Given all of those things, I’ve got three different sets of predictions for how #TightEndPassGame as a whole and Okwuegbunam, personally, will do this year:

2016-18 Model
12 games
Tight Ends: 82 targets, 52 catches, 664 yards, 10 TD
Okwuegbunam: 45 targets, 31 catches, 390 yards, 6 TD

13 games
Tight Ends: 89 targets, 56 catches, 714 yards, 11 TD
Okwuegbunam: 49 targets, 33 catches, 419 yards, 6 TD

———

2017-18 Model
12 games
Tight Ends: 82 targets, 52 catches, 664 yards, 10 TD
Okwuegbunam: 48 targets, 33 catches, 413 yards, 7 TD

13 games
Tight Ends: 89 targets, 56 catches, 714 yards, 11 TD
Okwuegbunam: 51 targets, 36 catches, 445 yards, 8 TD

———

2017-18 Okwuegbunam Games Played Model
12 games
Tight Ends: 82 targets, 52 catches, 664 yards, 10 TD
Okwuegbunam: 53 targets, 37 catches, 448 yards, 8 TD

13 games
Tight Ends: 89 targets, 56 catches, 714 yards, 11 TD
Okwuegbunam: 57 targets, 40 catches, 482 yards, 8 TD

So, basically, from 31-390-6 at the bottom end to 40-482-8 at the top.
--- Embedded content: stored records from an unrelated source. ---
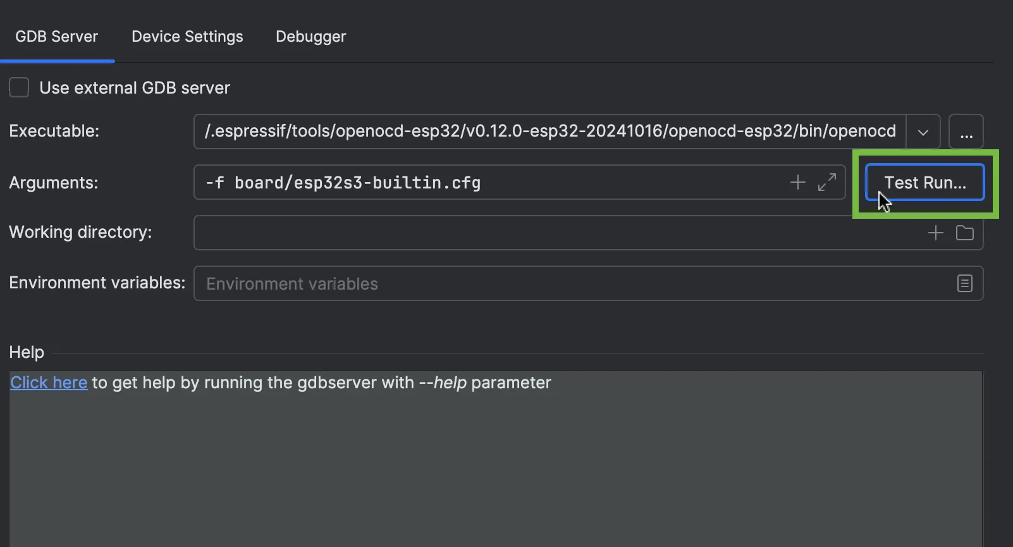Open the Debugger tab
The height and width of the screenshot is (547, 1013).
[x=310, y=37]
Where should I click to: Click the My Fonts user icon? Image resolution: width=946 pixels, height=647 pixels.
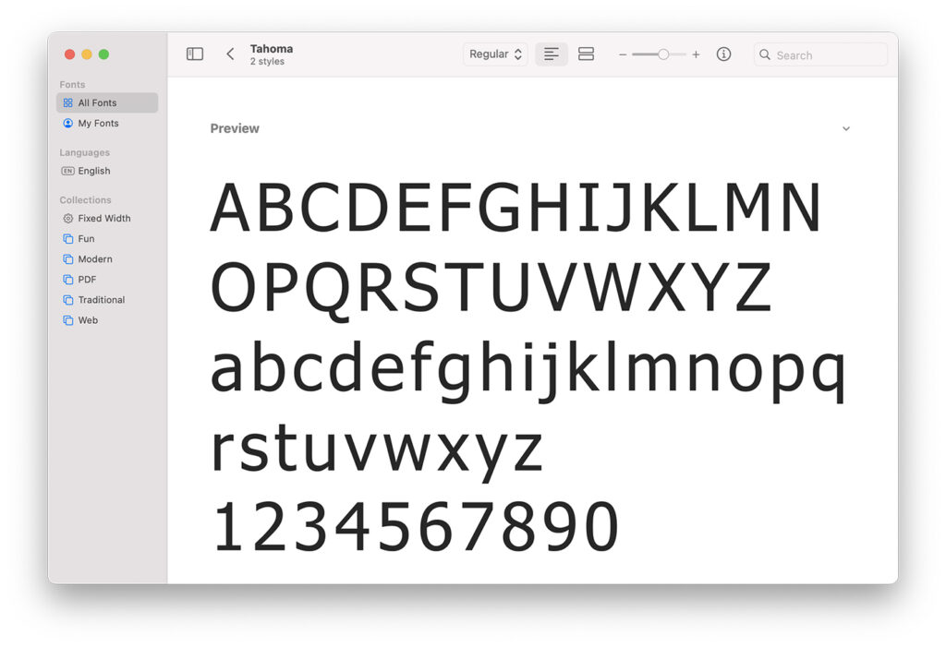point(67,123)
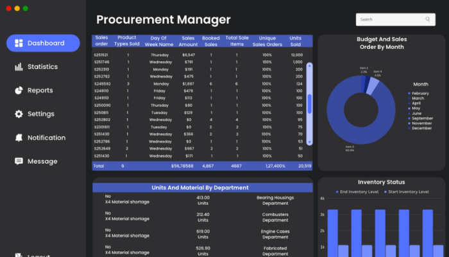Focus the Search input field

(x=389, y=20)
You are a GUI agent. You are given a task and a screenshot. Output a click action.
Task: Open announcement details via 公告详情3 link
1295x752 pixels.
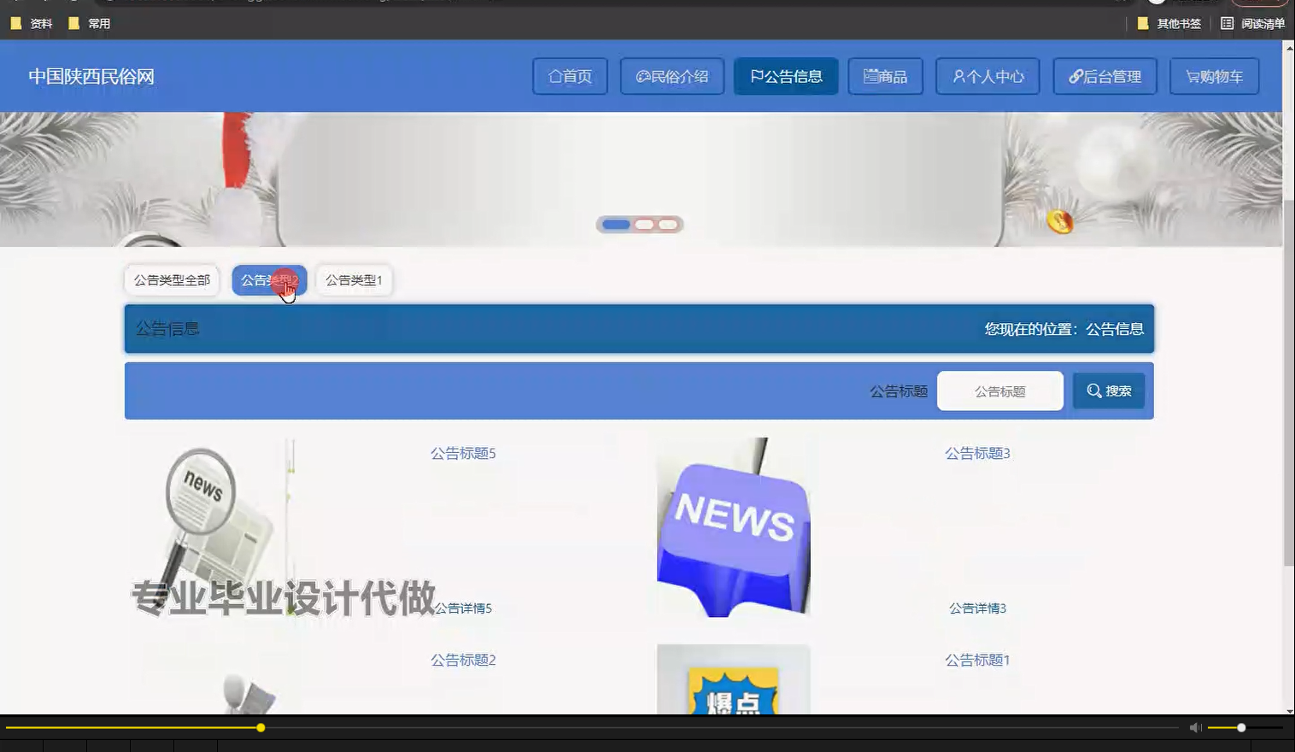tap(976, 608)
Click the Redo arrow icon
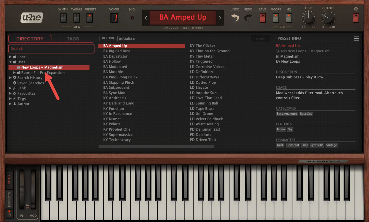The width and height of the screenshot is (369, 222). click(248, 18)
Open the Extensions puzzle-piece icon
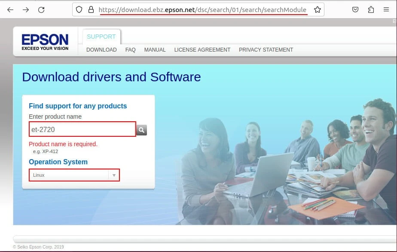This screenshot has width=397, height=252. [x=371, y=9]

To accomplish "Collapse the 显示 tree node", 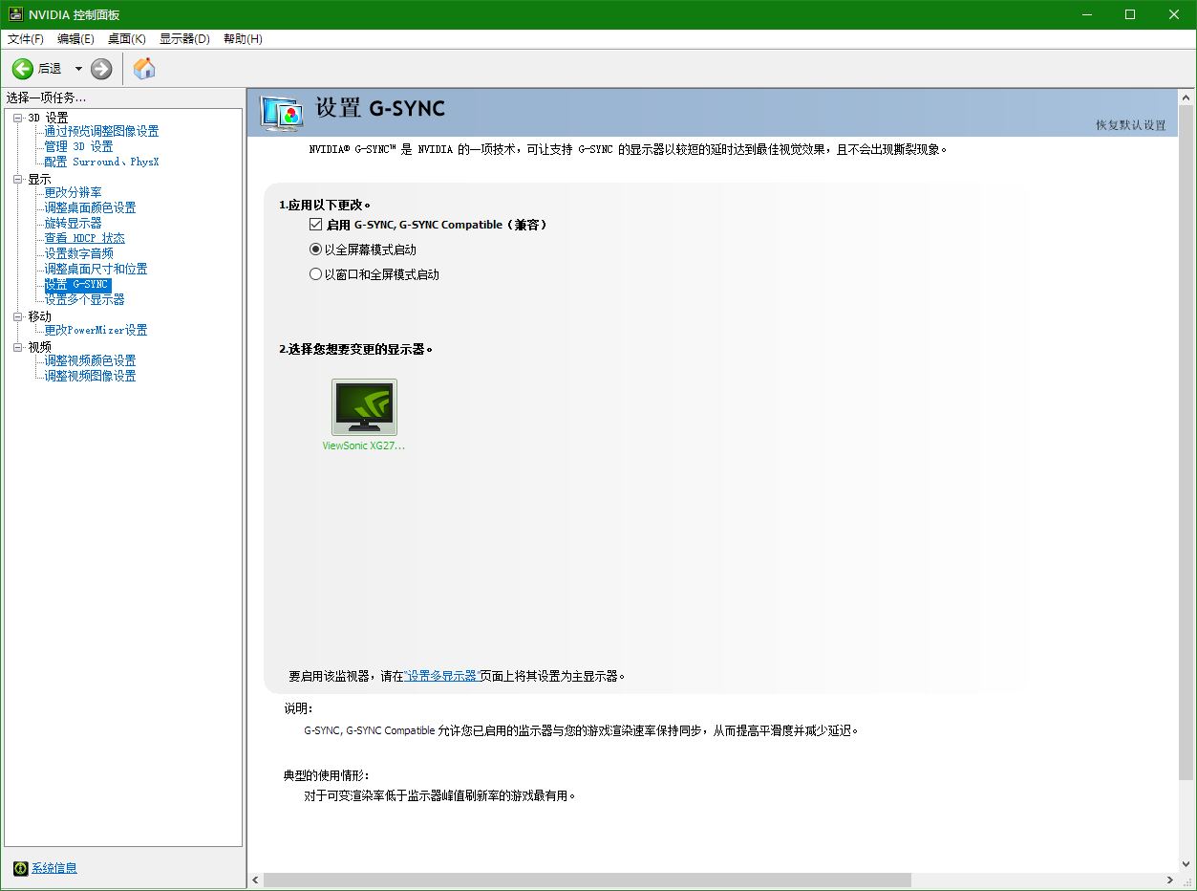I will point(17,179).
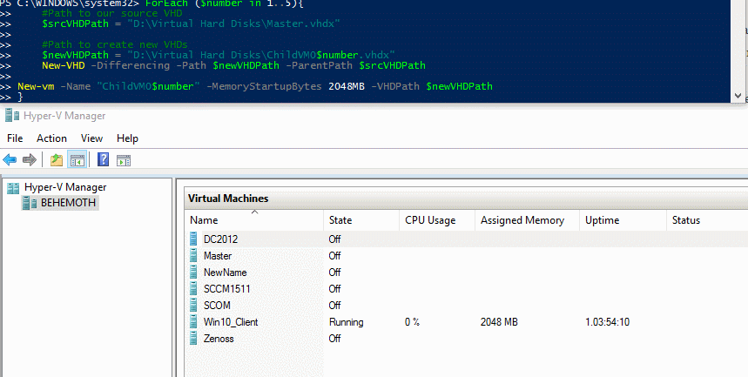Toggle the Show/Hide Action Pane icon
This screenshot has width=748, height=377.
(124, 160)
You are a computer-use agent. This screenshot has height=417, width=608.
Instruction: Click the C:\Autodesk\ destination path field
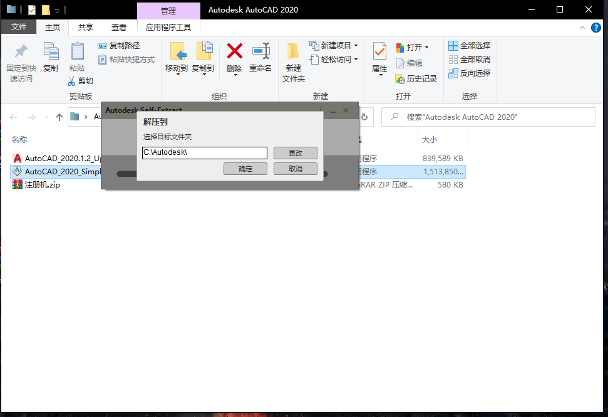click(204, 153)
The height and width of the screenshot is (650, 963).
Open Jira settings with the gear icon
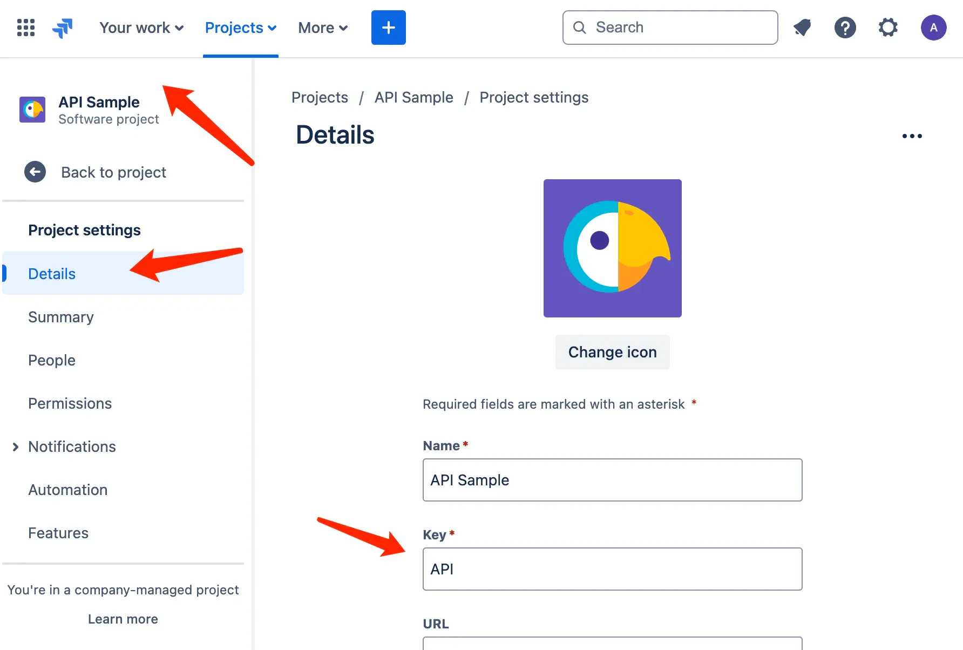[x=888, y=28]
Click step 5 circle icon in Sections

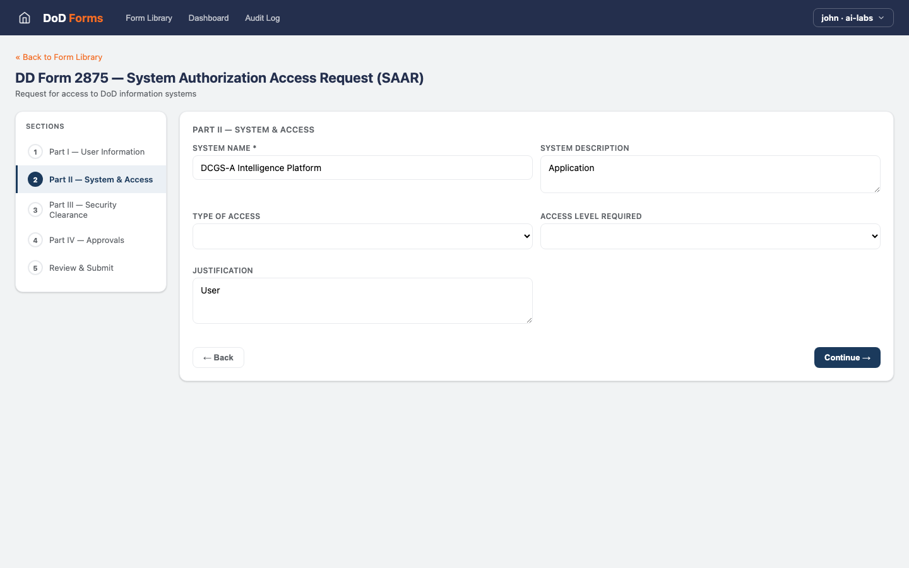(x=35, y=268)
I think that’s pretty fair. Last year’s fantastic first nine games were a bit of a happy confluence of Derek Dooley harnessing Okwuegbunam’s power, teams not planning for him and the team’s other top option (Emanuel Hall) being in and out for big parts of five or six of those games.

With a resurgent Johnathon Johnson and probably more trust in tertiary options like Jalen Knox and Kam Scott, you’d expect to see Okwuegbunam’s numbers come back to earth a little bit this year.

Or maybe I’m completely wrong and he’ll be a 1,000-yard receiver. I wouldn’t be mad at it.